The Fury advances intermittently. There's nobody out tonight, nobody.

Red. The Holiday Grille to his right. It has been some time, maybe years, since he has eaten there, and like the patient undergoing shock therapy, something fuzzy and dark and unremembered hovers about the location. He knows this: there are patrons here who wear suits.

Then, on past. He narrates his own progress: "Louisville, going on seventh, sixth, fifth, whoops--red light at fifth." The most he makes at a time is three blocks, before the lights--again.

On the corner of a finance company parking lot, sudden low frequencies. Boom-boom-bssshh. In the left lane beside him a low-rider Monte Carlo pulls up. Mac looks earnestly at the face looking back. The window on the passenger side scrolls jerkily. The Fury's windows are already down.

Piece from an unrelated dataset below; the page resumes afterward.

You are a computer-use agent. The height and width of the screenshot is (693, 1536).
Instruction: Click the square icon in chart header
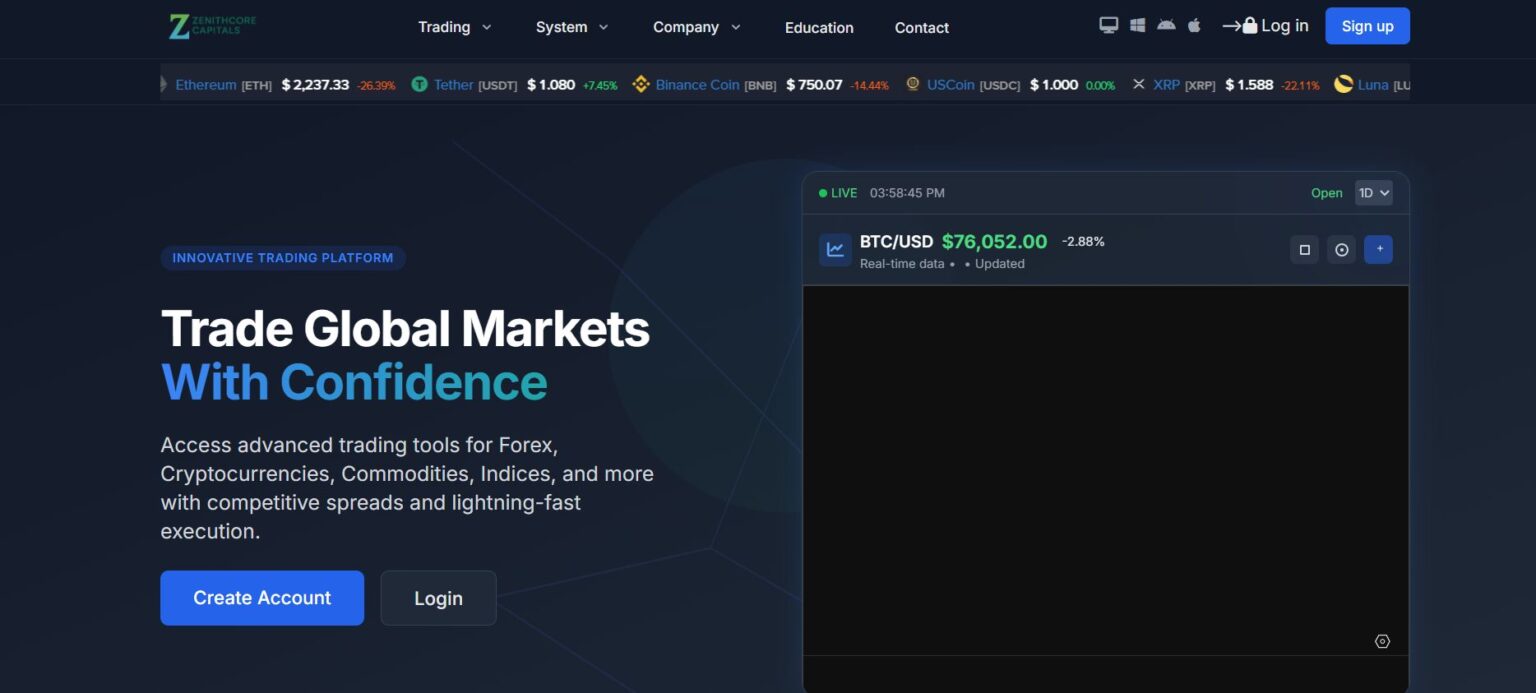pyautogui.click(x=1304, y=250)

He watches. White teeth in a dark unlit face. Mac smiles back, the edges of recognition gnawing at him, not quite coming. Someone he knows? Who? What can Mac call him?

The face laughs at another face, which belongs to the driver. "Hey," Mac calls, pleased by the interchange, its very existence.

"Ahh. . .yeah. Right." The passenger grins; the driver chortles.

"How's it going there?"

Laughter.

He tries again. "Aint much going on tonight, is it. Seen some cars at Lazarre's Point earlier, but they headed out. Probly going to Moon Lake."

The answer is a grey pistol held out rigid between the Monte Carlo and the Fury. Then a shot. For the immediate Mac cannot hear anything. The white teeth still flashing. Mac knows he felt a breeze, like a fly. The Monte Carlo blasts through the red, down four blocks and across the drawbridge.

Green. Mac leaves the car in park, makes it to the Finance company lot, retches on concrete. For a while he coughs and spits, then squats with hands on knees. Red. Green. No other cars come by, on any of the four lanes. The Fury's still idling. He gets up, clomps back in the driver's seat. There is no evidence that anything ever happened. No glass, no hole, no blood. Mac settles in. Red again.

Green. Finally go. "Hudson, Stubbs. Coming up, Roselawn." His voice a little quivery now, not unlike baseball narrators after a ninth inning turnaround.  

Sixth street ends. Perpendicular opens Forsythe avenue, with its median of ancient dark trees. Across the way, a city park. Once more he crosses for a run-through: cars are weeknight sparse, no mysterious interior goings-on. The swimming pool, lights off; the handball court; swingsets and slides and mini-golf course; the infamous restrooms--a miscalculation he'd just as soon forget.

He knew more about stuff like that now.

Past the Park, all the way out past Deborah Drive and then crossing Forsythe again to the Bypass, down fast food row and beneath the interstate to motel row and then right on Winnsboro Road, left on Burg Jones, around the zoo, up Jackson to St John, right on Desiard, left on Lamy Lane, cutting through the new neighborhood to Forsythe again.

After turning on Oliver road, heading back toward the crux of the city, there's a television broadcasting service and the old shopping mall. At times he has seen local newscast celebrities drive the few blocks along here on break for meals.

He drives on. Once again passing used car lots, following Louisville. There are more filling stations, then shopping centers and a lumber yard. Houses.

Then he pulls over, stops. As though remembering for the first time. He looks down the tunnel of Louisville. Maybe twenty minutes has passed since he was here. Was that a Monte Carlo crossing down there near sixth?

A terror crossed with poignance.

It feels like a reduction in the physical space of the world--the allowable world. He's never not driven past something, even cop cars, lights going, spooky sirens howling. Never been afraid of wrecks, fires, floods, of ogling the unfortunate and oozing hit-and-run pedestrian. But he can't go down there now. A few things had happened for sure, but nobody has ever actually shot at him before, as far as he can piece together.

He remains idling by the Sho-bar, its dirt-surface parking lot eroded, pot-holes like the havens small animals make for themselves when it is time to die.